Ketika pertama kali datang ke Kanim Tanjung Perak untuk urus paspor, Admari dan Badriyah ditolak petugas karena dokumennya tidak lengkap. Tetapi Yanti menawari mereka (Admari dan Istri) agar mau membayar 10 juta rupiah supaya pengurusan paspornya lancar. Setelah menerima uang 10 juta rupiah dari Admari, Yanti memberikan uangnya ke Pandi (warga Malaysia) yang saat itu langsung menelpon petugas Imigrasi. Tidak begitu lama akhirnya Admari dan istrinya diperbolehkan masuk untuk tetap melanjutkan pengurusan paspor oleh petugas. Walaupun saat itu Admari dan istrinya belum melengkapi kekurangan dokumen pengurusan paspor.

Hari itu juga paspor jadi dan Admari beserta istrinya akhirnya bisa berangkat bekerja di Malaysia. (Bagaimana Admari dan istrinya bisa menjadi korban perdagangan manusia, akan kita kita ulas dalam bagian lain).

Sekarang akan kita bahas bagaimana dugaan pengurusan paspor bisa melalui calo. Walaupun dokumen tidak lengkap, pengurusan paspor melalui calo bisa lancar tanpa hambatan.

 

Tim investigasi Media DERAP Nasional mendatangi Kantor Imigrasi Tanjung Perak yang beralamat di Jl. Raya Darmo Satelit No 21 Tandes Kidul Surabaya untuk mengklarifikasi tentang percaloan yang terjadi.

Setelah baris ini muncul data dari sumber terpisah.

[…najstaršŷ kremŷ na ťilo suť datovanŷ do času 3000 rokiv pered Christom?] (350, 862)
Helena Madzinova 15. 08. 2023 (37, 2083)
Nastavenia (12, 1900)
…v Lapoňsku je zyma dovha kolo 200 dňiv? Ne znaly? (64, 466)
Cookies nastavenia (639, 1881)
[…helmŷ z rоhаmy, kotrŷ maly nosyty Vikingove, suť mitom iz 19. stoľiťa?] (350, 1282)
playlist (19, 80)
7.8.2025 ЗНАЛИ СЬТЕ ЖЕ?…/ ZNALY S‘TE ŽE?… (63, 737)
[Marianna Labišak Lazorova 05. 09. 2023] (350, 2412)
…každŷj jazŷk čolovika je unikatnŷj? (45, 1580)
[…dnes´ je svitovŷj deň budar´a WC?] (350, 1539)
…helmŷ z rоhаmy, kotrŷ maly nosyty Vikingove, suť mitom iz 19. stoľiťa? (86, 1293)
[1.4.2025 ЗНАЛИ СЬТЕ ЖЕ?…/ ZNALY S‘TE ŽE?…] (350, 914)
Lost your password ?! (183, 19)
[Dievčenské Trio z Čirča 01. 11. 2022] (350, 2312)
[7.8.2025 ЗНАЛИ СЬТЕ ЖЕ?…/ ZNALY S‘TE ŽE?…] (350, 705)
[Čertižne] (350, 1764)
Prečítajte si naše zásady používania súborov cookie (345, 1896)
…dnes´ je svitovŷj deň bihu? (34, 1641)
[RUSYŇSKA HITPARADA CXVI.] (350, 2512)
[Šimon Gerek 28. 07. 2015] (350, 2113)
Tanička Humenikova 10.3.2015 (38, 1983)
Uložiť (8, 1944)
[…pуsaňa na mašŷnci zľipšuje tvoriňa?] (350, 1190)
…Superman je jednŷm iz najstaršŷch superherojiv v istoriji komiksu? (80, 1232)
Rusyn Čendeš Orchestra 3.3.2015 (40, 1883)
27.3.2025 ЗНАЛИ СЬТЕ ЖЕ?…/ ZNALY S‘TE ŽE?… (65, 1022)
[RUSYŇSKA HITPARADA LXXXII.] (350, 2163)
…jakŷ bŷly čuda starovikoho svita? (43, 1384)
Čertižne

Romi Yudianto Kepala Kanim Kelas I Tanjung Perak ketika akan ditemui Tim, tidak berada di tempat. Akhirnya yang menemui Tim DERAP NASIONAL adalah Ivan Dani Kasubsi Tehnologi dan Informasi. Kepada Tim Ivan Dani mengatakan bahwa pimpinan sedang tidak ada ditempat. “Pimpinan sedang tidak ada ditempat, untuk konfirmasi saya bisa bantu menyampaikannya di Pimpinan”, ujar Ivan.

Tetapi Tim bersikukuh ingin bertemu langsung dengan Pimpinan walaupun bukan Kepala Kanim. Tim Akhirnya ditemui oleh Kepala Seksi Tehnologi dan Informasi Arief Hanafi, yang mengatakan bahwa pelayanan pengurusan paspor di Kanim Kelas I Tanjung Perak sudah dilakukan sesuai prosedur tanpa bisa melalui calo. Ketika ditanya tentang kasus Admari warga Sampang yang tertipu oleh calo dan menjadi korban perdagangan manusia, Arief mengaku tidak tahu dan pihaknya merasa sudah melakukan prosedur dengan benar.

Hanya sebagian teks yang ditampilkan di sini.